Reaktionen auf Milliardenplan von Union und SPD

Ökonomen warnen vor De-facto-Abschaffung der Schuldenbremse

Die Einigung von Union und SPD auf Milliardenpakete für Verteidigung und Infrastruktur wird von Ökonomen höchst unterschiedlich beurteilt. Viele sehen eine De-facto-Abschaffung der Schuldenbremse.

Ökonomen warnen vor De-facto-Abschaffung der Schuldenbremse

Milliardenpakete spalten Ökonomen

Warnungen vor De-facto-Abschaffung der Schuldenbremse – Lob für mehr Handlungsfähigkeit – „Game-Changer“

ahe Berlin

Die Einigung von Union und SPD auf Milliardenpakete für Verteidigung und Infrastruktur hat bei Ökonomen zu sehr unterschiedlichen Reaktionen geführt. „Heute ist der Tag, ab dem die Schuldenbremse Geschichte ist“, schrieb der frühere Wirtschaftsweise Lars Feld auf X und warnte: „Deutschland verliert seine Funktion als sicherer Hafen für Anleihegläubiger.“ Zinsen und Inflation würden davon nicht unberührt bleiben.

Schuldenquote von über 100% des BIP befürchtet

Friedrich Heinemann vom Leibniz-Zentrum für Europäische Wirtschaftsforschung (ZEW) sieht in der geplanten Reform ebenfalls eine De-facto-Abschaffung der Schuldenbremse.
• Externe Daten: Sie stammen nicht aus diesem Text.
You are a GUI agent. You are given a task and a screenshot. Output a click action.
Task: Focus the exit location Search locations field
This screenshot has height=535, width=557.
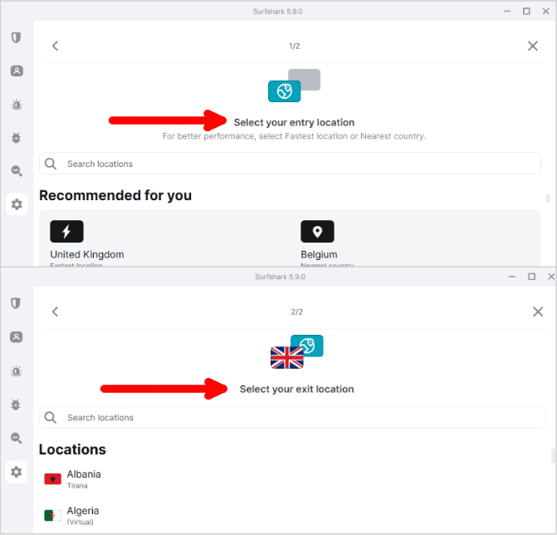pyautogui.click(x=292, y=417)
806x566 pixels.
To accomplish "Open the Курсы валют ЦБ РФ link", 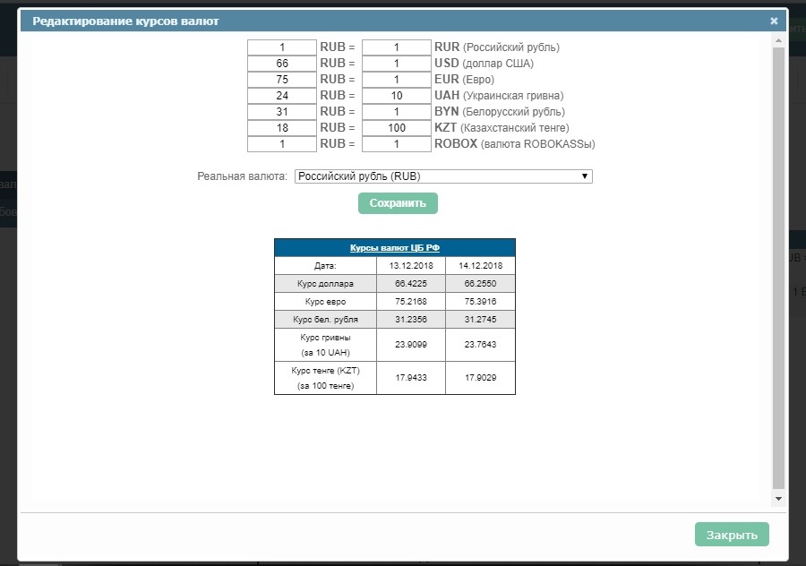I will tap(394, 248).
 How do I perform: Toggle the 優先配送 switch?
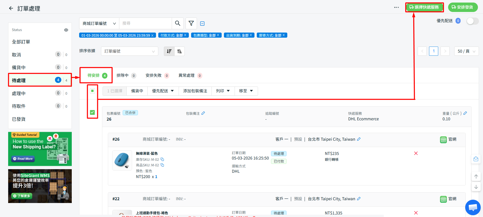[x=472, y=21]
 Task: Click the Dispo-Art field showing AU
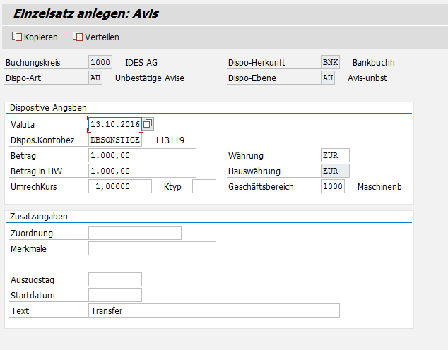(95, 78)
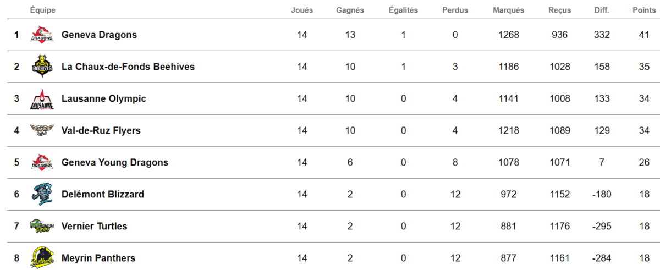Go to Lausanne Olympic team name
Viewport: 660px width, 270px height.
104,98
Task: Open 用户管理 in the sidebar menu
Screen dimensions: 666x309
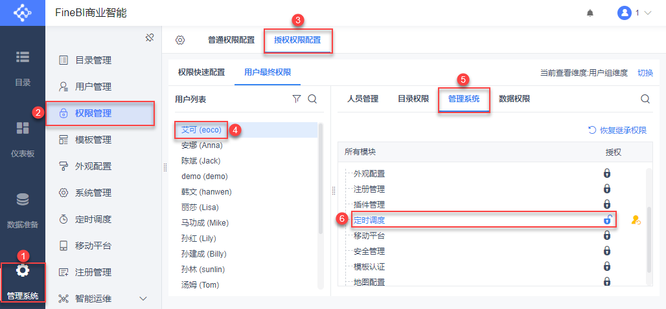Action: pos(93,87)
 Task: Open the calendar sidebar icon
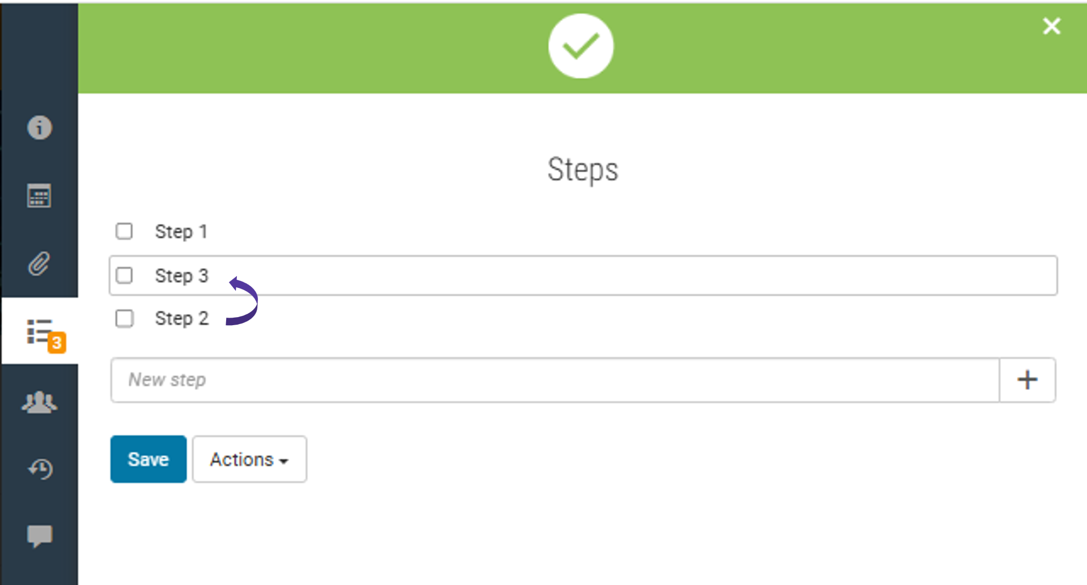[x=39, y=196]
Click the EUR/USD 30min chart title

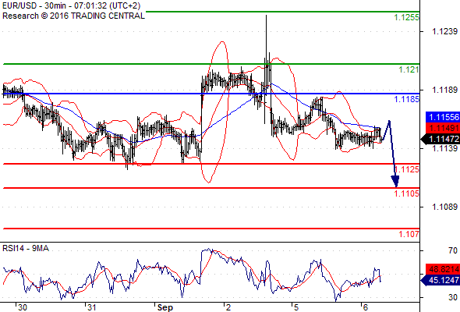point(71,5)
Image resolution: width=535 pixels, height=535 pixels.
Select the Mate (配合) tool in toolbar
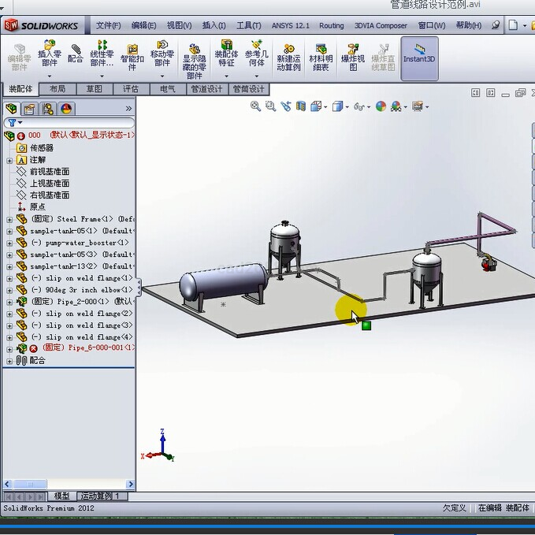coord(76,54)
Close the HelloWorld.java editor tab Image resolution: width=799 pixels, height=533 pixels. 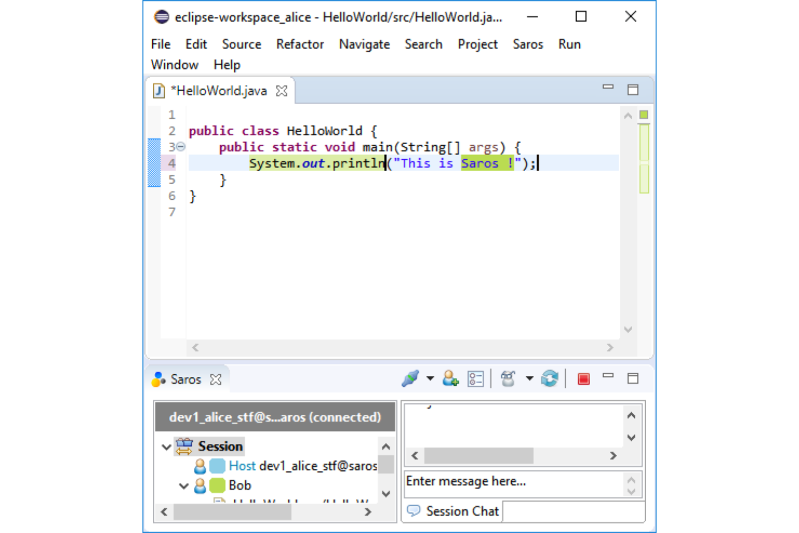(x=281, y=91)
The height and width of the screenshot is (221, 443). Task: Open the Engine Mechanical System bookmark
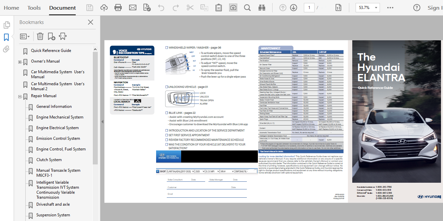pyautogui.click(x=60, y=117)
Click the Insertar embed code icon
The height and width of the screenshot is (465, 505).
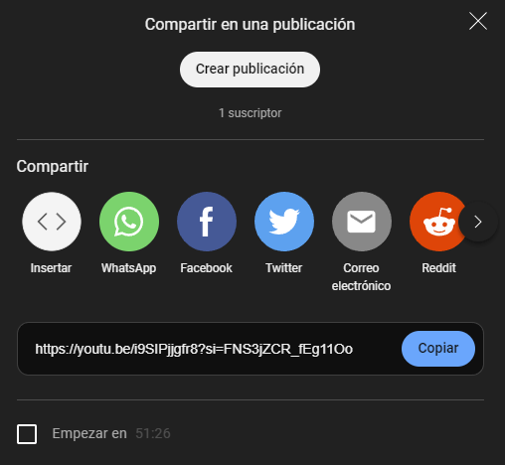(x=52, y=222)
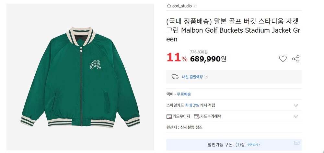Open the question mark help for 내일 출발예정
This screenshot has width=324, height=153.
(206, 77)
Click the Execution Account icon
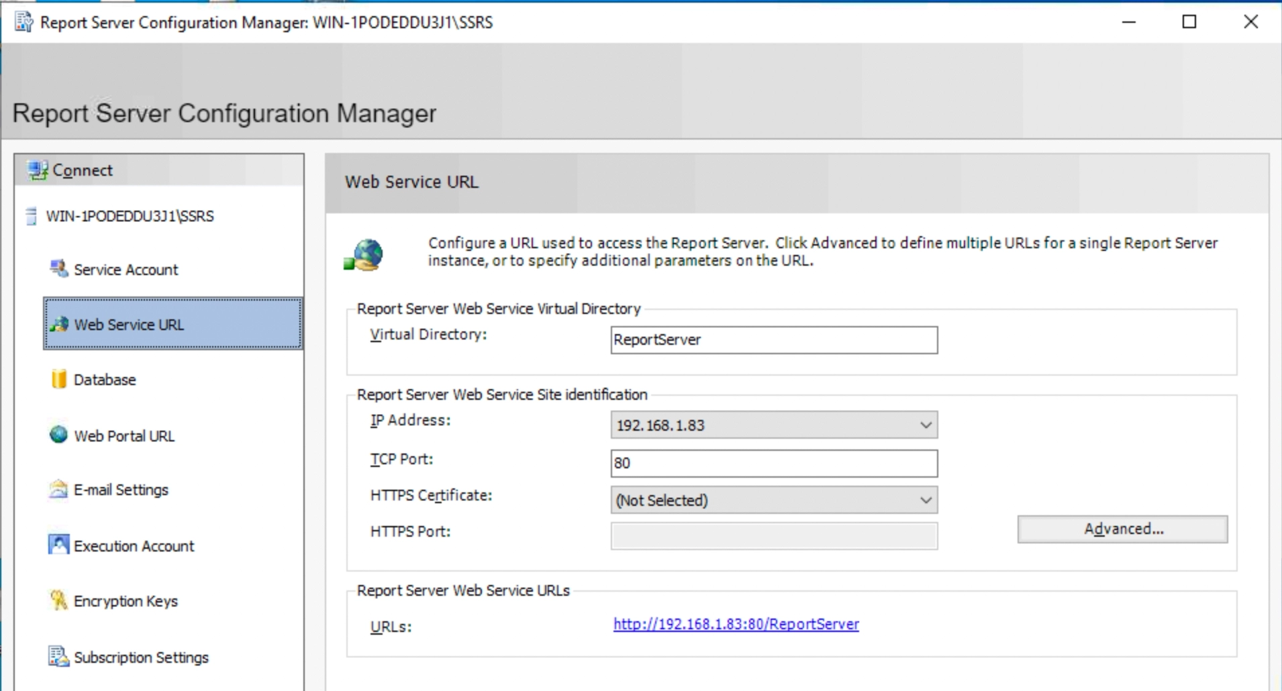 59,545
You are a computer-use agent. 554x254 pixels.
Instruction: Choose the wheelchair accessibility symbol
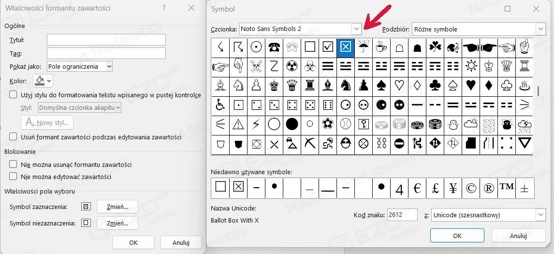[x=220, y=105]
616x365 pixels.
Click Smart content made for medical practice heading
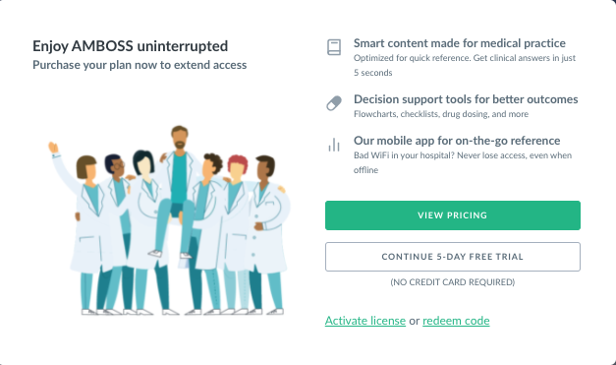pyautogui.click(x=459, y=43)
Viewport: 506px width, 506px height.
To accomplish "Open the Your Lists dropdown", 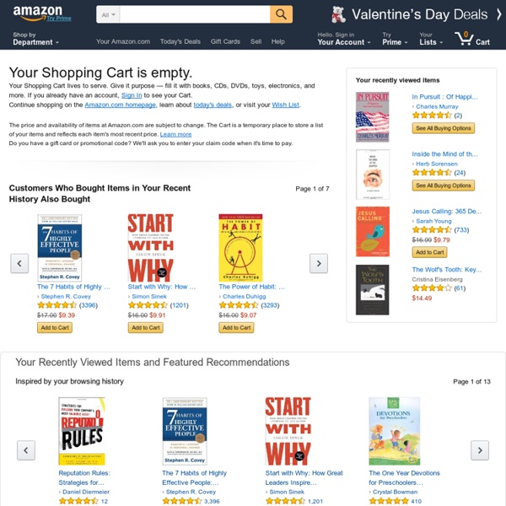I will tap(431, 39).
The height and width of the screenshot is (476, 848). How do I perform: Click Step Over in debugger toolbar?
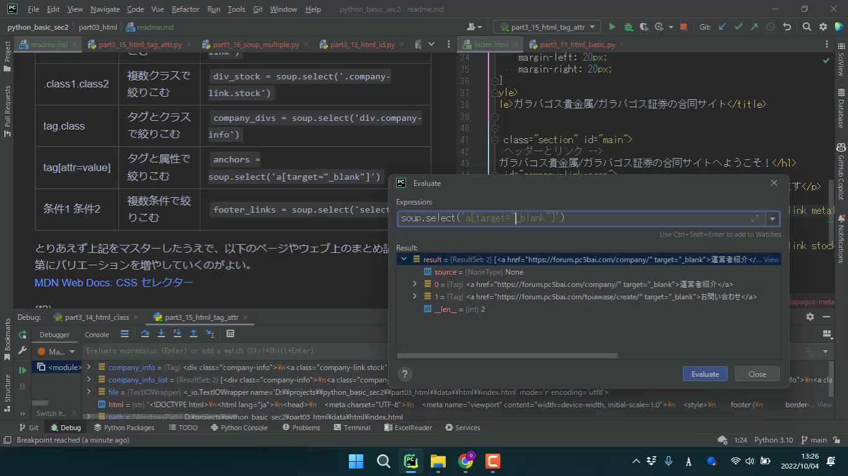coord(145,334)
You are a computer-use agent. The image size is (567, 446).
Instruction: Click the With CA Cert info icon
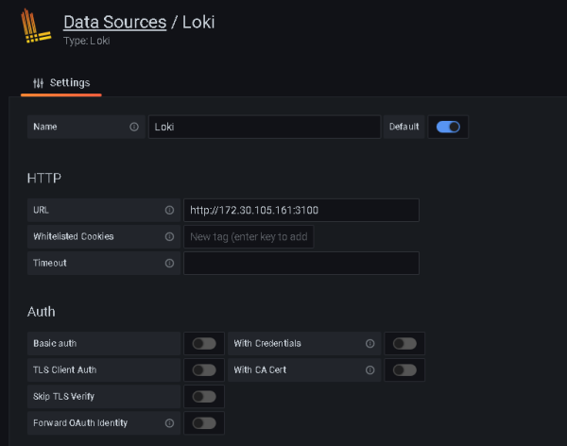(369, 369)
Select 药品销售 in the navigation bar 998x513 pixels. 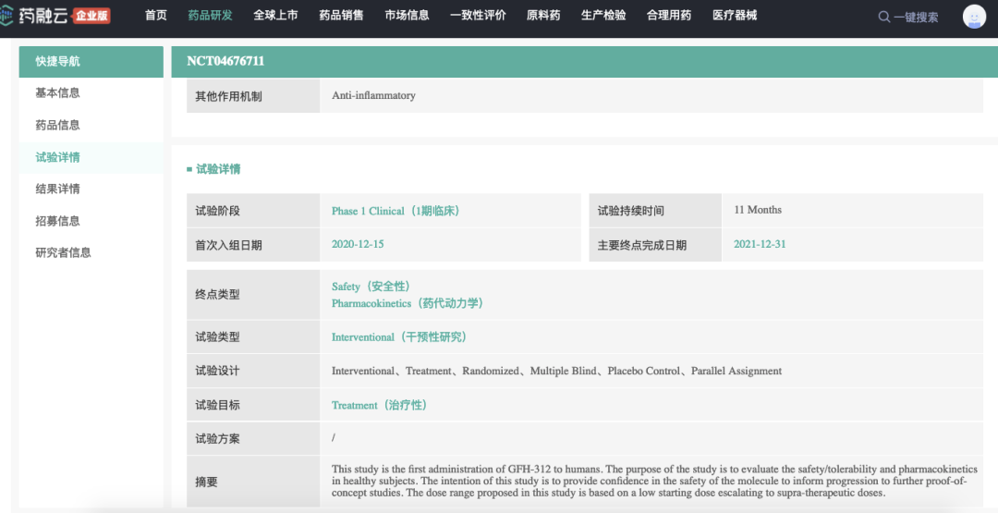[x=341, y=16]
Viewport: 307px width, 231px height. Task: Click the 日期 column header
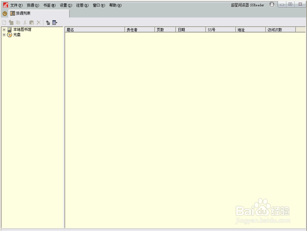184,29
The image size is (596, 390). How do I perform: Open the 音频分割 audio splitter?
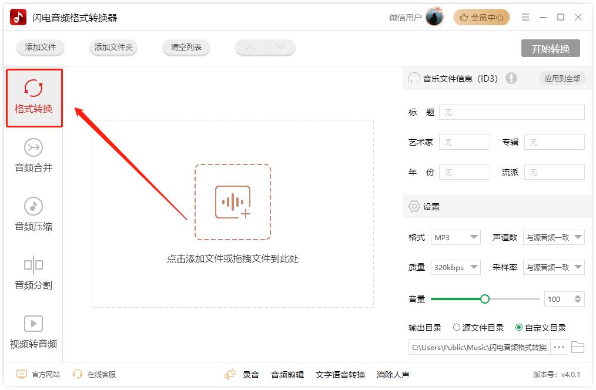click(x=34, y=272)
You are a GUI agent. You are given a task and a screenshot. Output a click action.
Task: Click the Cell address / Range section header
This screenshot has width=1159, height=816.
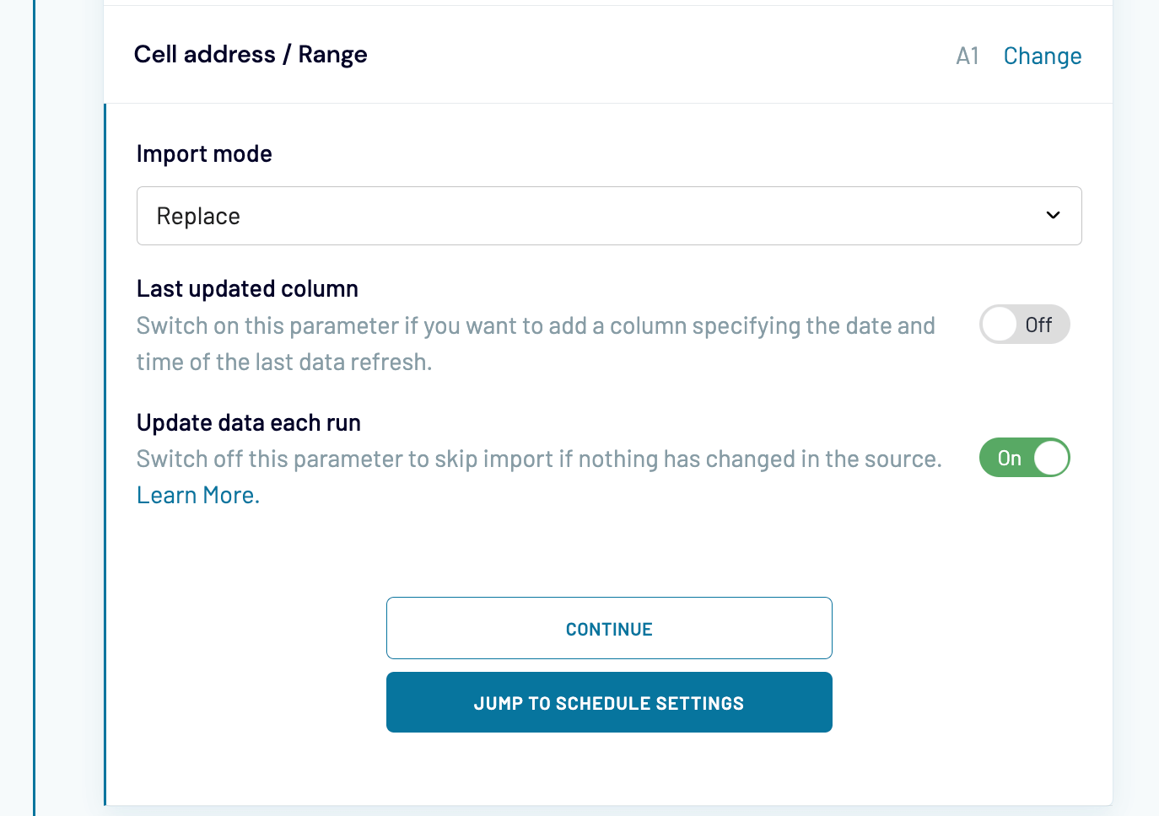[x=251, y=54]
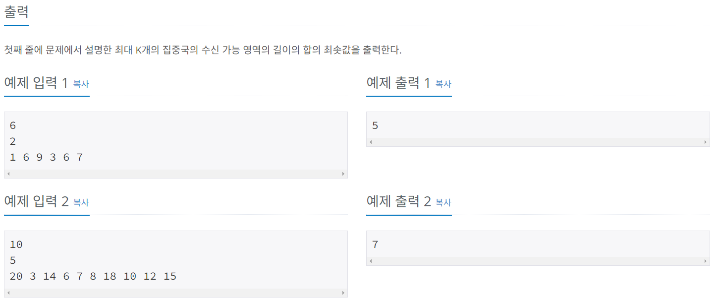Copy 예제 출력 2 using 복사 link

coord(443,202)

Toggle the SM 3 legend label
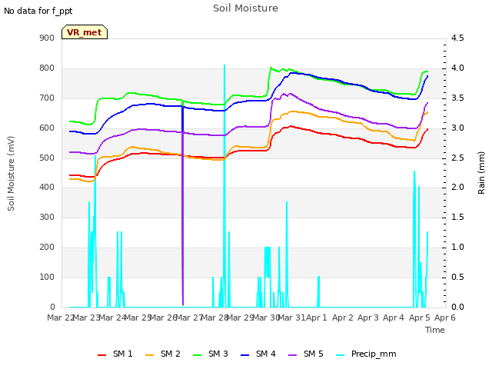tap(218, 354)
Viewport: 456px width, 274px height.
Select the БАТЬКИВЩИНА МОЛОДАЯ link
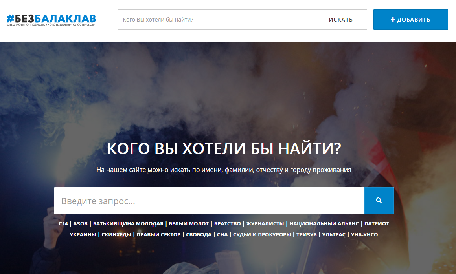(128, 223)
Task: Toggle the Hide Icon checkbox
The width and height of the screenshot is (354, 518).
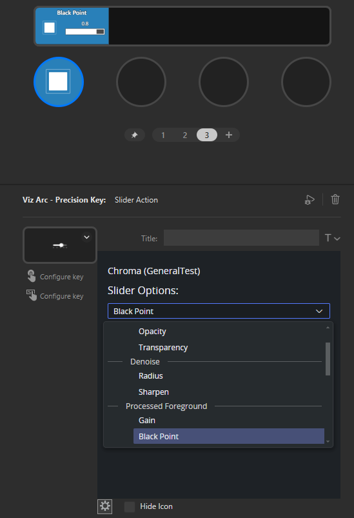Action: pos(130,506)
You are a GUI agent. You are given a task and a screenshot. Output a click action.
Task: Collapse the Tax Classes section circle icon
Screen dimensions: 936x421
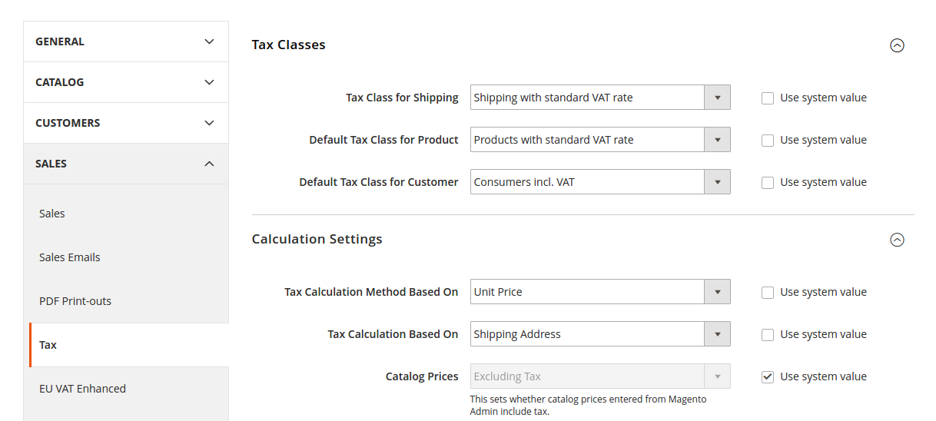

Seinen Berechnungen zufolge könnte die deutsche Schuldenquote von heute 64% schon 2033 auf über 100% des BIP steigen. „Deutschland würde sich zu den EU-Hochschuldenstaaten gesellen, die EU würde ihren fiskalischen Stabilitätsanker verlieren, mit unabsehbaren Folgen“, warnte Heinemann. Es fehle zudem gänzlich an Ideen für ein Design, im Budget umzuschichten.

Auch Commerzbank-Chefvolkswirt Jörg Krämer veröffentlichte erste Berechnungen zur Schuldenentwicklung. Ihm zufolge könnte die gesamtstaatliche Schuldenquote in zehn Jahren auf 90% gestiegen sein. Dies sei aber auch von der Inflation abhängig und insofern nicht einfach zu prognostizieren.

„Ein echter Game-Changer“

Jens Südekum, Professor für International Economics an der Heinrich-Heine-Universität Düsseldorf, sprach dennoch von einer „guten Nachricht für die Sicherheit und für das Wachstum des Wirtschaftsstandorts Deutschland“. Die Einigung von Union und SPD sei „ein echter Game-Changer“. Südekum hatte den Sondierern der Parteien zuvor gemeinsam mit Ifo-Chef Clemens Fuest, IW-Direktor Michael Hüther und IfW-Präsident Moritz Schularick einen Vorschlag für zwei Sondervermögen unterbreitet. Diesen sieht er nun zu „gut 90%“ umgesetzt. Unter anderem gehe es jetzt auch darum, ein glaubwürdiges Signal in die Privatwirtschaft zu senden, dass der Staat jetzt Ernst macht mit der Investitionsoffensive.

Auch Fuest betonte, es sei sehr zu begrüßen, dass für Verteidigungsausgaben mehr Kreditfinanzierung zugelassen werden solle – ebenso wie die Verbindung mit der „Whatever it takes“-Aussage. Allerdings erfordere das ein erneuertes Verteidigungskonzept, so der Ifo-Chef. Die Mittel sollten effektiv eingesetzt werden, neue Technologien und moderne Waffen wie Drohnen, Raketenabwehrsysteme und Marschflugkörper müssten eine zentrale Rolle spielen.

„Reformdruck wird sinken“

Mittelfristig sollten Rüstungsausgaben nach Einschätzung von Fuest nicht mit Schulden finanziert werden. „Deshalb ist es notwendig, sofort mit einer Kürzung anderer öffentlicher Ausgaben zu beginnen.“ Beim Infrastruktur-Sondervermögen bestehe zudem die Gefahr, dass die Investitionen in den vorhandenen öffentlichen Haushalten reduziert würden. Schulden würden damit für andere Zwecke als Investitionen eingesetzt.

Sebastian Dullien, wissenschaftlicher Direktor des Instituts für Makroökonomie und Konjunkturforschung (IMK), hofft auf einen Konjunkturschub und damit schnelle Überwindung der Stagnation der deutschen Wirtschaft. Deutschland sei dann wieder wirtschaftlich und militärisch handlungsfähig. Einen „extrem wichtigen Schritt für die Sicherheit in Deutschland und Europa“ sieht der Präsident des Kieler Instituts für Weltwirtschaft (IfW), Schularick. Es sei sinnvoll, die Verteidigungsinvestitionen teilweise von der Schuldenbremse auszunehmen. „Es macht den Staat auch in künftigen Krisen handlungsfähig.“

Skeptisch beurteilte hingegen Wirtschaftsweise Veronika Grimm die Finanzpakete: „Der Reformdruck wird massiv sinken“, warnte sie gegenüber der Deutschen Presse-Agentur. Es sei eine „extrem riskante Wette“, den Reformbedarf durch Verschuldung immer weiter hinauszuschieben. Nach Einschätzung von Grimm sind die Vorhaben zudem inkompatibel mit den EU-Fiskalregeln.